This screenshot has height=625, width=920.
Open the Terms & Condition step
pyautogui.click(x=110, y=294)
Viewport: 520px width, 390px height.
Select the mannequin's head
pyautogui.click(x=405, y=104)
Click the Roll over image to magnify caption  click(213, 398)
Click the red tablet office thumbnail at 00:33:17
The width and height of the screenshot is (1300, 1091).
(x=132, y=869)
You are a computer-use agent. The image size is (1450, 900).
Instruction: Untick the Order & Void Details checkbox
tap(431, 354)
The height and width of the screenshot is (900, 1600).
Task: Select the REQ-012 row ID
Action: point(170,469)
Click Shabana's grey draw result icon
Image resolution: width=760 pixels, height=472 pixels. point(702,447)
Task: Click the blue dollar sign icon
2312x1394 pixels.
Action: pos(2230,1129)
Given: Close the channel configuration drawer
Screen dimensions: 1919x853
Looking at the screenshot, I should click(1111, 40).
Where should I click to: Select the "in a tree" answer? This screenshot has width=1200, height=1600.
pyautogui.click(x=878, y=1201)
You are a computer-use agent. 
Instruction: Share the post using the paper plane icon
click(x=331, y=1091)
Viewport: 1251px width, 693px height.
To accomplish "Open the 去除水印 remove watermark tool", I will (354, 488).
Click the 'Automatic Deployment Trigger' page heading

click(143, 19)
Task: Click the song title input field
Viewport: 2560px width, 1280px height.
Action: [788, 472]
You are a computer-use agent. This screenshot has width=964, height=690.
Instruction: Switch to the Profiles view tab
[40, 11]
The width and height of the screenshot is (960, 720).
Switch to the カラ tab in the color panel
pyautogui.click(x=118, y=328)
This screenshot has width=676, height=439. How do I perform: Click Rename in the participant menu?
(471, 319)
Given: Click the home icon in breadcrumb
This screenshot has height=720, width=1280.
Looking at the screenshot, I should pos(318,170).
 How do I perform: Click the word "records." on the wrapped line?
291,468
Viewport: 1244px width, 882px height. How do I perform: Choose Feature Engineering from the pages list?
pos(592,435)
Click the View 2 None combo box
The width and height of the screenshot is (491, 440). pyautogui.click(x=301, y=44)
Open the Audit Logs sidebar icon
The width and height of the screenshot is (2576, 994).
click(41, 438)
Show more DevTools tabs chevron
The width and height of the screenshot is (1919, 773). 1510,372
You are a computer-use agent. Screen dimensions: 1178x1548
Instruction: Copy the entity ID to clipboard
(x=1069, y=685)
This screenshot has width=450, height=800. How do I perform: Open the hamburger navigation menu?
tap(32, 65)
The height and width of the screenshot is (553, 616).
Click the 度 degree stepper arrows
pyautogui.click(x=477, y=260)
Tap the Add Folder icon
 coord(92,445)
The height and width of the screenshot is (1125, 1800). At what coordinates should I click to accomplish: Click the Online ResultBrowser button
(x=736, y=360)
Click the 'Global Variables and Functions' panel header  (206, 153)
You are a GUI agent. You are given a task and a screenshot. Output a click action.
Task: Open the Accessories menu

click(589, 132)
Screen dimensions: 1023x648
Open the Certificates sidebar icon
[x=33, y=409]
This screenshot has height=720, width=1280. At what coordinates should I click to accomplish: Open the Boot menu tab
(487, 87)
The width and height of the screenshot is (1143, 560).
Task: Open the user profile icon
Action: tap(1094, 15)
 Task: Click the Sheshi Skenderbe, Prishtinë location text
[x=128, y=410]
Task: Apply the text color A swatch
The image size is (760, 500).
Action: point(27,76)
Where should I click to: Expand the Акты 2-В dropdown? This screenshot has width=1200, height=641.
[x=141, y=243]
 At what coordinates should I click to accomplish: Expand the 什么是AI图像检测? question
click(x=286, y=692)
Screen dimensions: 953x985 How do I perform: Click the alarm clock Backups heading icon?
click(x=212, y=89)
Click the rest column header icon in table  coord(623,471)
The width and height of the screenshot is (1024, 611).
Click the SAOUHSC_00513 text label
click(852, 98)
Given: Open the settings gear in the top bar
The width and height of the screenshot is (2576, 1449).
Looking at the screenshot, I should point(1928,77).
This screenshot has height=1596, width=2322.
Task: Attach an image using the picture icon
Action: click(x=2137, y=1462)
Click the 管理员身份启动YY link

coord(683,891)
---
• WHAT IS BEING ASKED: Rewrite every line of the records above as a numbered list, omitting any blank lines.

• TASK RESPONSE:
1. This screenshot has height=625, width=920.
2. Open the Terms & Condition step
3. pyautogui.click(x=110, y=294)
4. Viewport: 520px width, 390px height.
5. Select the mannequin's head
6. pyautogui.click(x=405, y=104)
7. Click the Roll over image to magnify caption  click(213, 398)
8. Click the red tablet office thumbnail at 00:33:17
9. The width and height of the screenshot is (1300, 1091).
10. (x=132, y=869)
11. You are a computer-use agent. The image size is (1450, 900).
12. Instruction: Untick the Order & Void Details checkbox
13. tap(431, 354)
14. The height and width of the screenshot is (900, 1600).
15. Task: Select the REQ-012 row ID
16. Action: point(170,469)
17. Click Shabana's grey draw result icon
18. Image resolution: width=760 pixels, height=472 pixels. point(702,447)
19. Task: Click the blue dollar sign icon
20. 2312x1394 pixels.
21. Action: pos(2230,1129)
22. Given: Close the channel configuration drawer
23. Screen dimensions: 1919x853
24. Looking at the screenshot, I should click(1111, 40).
25. Where should I click to: Select the "in a tree" answer? This screenshot has width=1200, height=1600.
26. pyautogui.click(x=878, y=1201)
27. You are a computer-use agent. 
28. Instruction: Share the post using the paper plane icon
29. click(x=331, y=1091)
30. Viewport: 1251px width, 693px height.
31. To accomplish "Open the 去除水印 remove watermark tool", I will (354, 488).
32. Click the 'Automatic Deployment Trigger' page heading
33. click(143, 19)
34. Task: Click the song title input field
35. Viewport: 2560px width, 1280px height.
36. Action: [788, 472]
37. You are a computer-use agent. This screenshot has width=964, height=690.
38. Instruction: Switch to the Profiles view tab
39. [40, 11]
40. The width and height of the screenshot is (960, 720).
41. Switch to the カラ tab in the color panel
42. pyautogui.click(x=118, y=328)
43. This screenshot has width=676, height=439. How do I perform: Click Rename in the participant menu?
44. (471, 319)
45. Given: Click the home icon in breadcrumb
46. This screenshot has height=720, width=1280.
47. Looking at the screenshot, I should pos(318,170).
48.  How do I perform: Click the word "records." on the wrapped line?
49. 291,468
50. Viewport: 1244px width, 882px height. How do I perform: Choose Feature Engineering from the pages list?
51. pos(592,435)
52. Click the View 2 None combo box
53. The width and height of the screenshot is (491, 440). pyautogui.click(x=301, y=44)
54. Open the Audit Logs sidebar icon
55. The width and height of the screenshot is (2576, 994).
56. click(41, 438)
57. Show more DevTools tabs chevron
58. The width and height of the screenshot is (1919, 773). 1510,372
59. You are a computer-use agent. Screen dimensions: 1178x1548
60. Instruction: Copy the entity ID to clipboard
61. (x=1069, y=685)
62. This screenshot has width=450, height=800. How do I perform: Open the hamburger navigation menu?
63. tap(32, 65)
64. The height and width of the screenshot is (553, 616).
65. Click the 度 degree stepper arrows
66. pyautogui.click(x=477, y=260)
67. Tap the Add Folder icon
68.  coord(92,445)
69. The height and width of the screenshot is (1125, 1800). At what coordinates should I click to accomplish: Click the Online ResultBrowser button
70. (x=736, y=360)
71. Click the 'Global Variables and Functions' panel header  (206, 153)
72. You are a GUI agent. You are given a task and a screenshot. Output a click action.
73. Task: Open the Accessories menu
74. click(589, 132)
75. Screen dimensions: 1023x648
76. Open the Certificates sidebar icon
77. [x=33, y=409]
78. This screenshot has height=720, width=1280. At what coordinates should I click to accomplish: Open the Boot menu tab
79. (487, 87)
80. The width and height of the screenshot is (1143, 560).
81. Task: Open the user profile icon
82. Action: tap(1094, 15)
83.  Task: Click the Sheshi Skenderbe, Prishtinë location text
84. [x=128, y=410]
85. Task: Apply the text color A swatch
86. The image size is (760, 500).
87. Action: point(27,76)
88. Where should I click to: Expand the Акты 2-В dropdown? This screenshot has width=1200, height=641.
89. [x=141, y=243]
90.  At what coordinates should I click to accomplish: Expand the 什么是AI图像检测? question
91. click(x=286, y=692)
92. Screen dimensions: 953x985 How do I perform: Click the alarm clock Backups heading icon?
93. click(x=212, y=89)
94. Click the rest column header icon in table  coord(623,471)
95. The width and height of the screenshot is (1024, 611).
96. Click the SAOUHSC_00513 text label
97. click(852, 98)
98. Given: Open the settings gear in the top bar
99. The width and height of the screenshot is (2576, 1449).
100. Looking at the screenshot, I should point(1928,77).
101. This screenshot has height=1596, width=2322.
102. Task: Attach an image using the picture icon
103. Action: click(x=2137, y=1462)
104. Click the 管理员身份启动YY link
105. coord(683,891)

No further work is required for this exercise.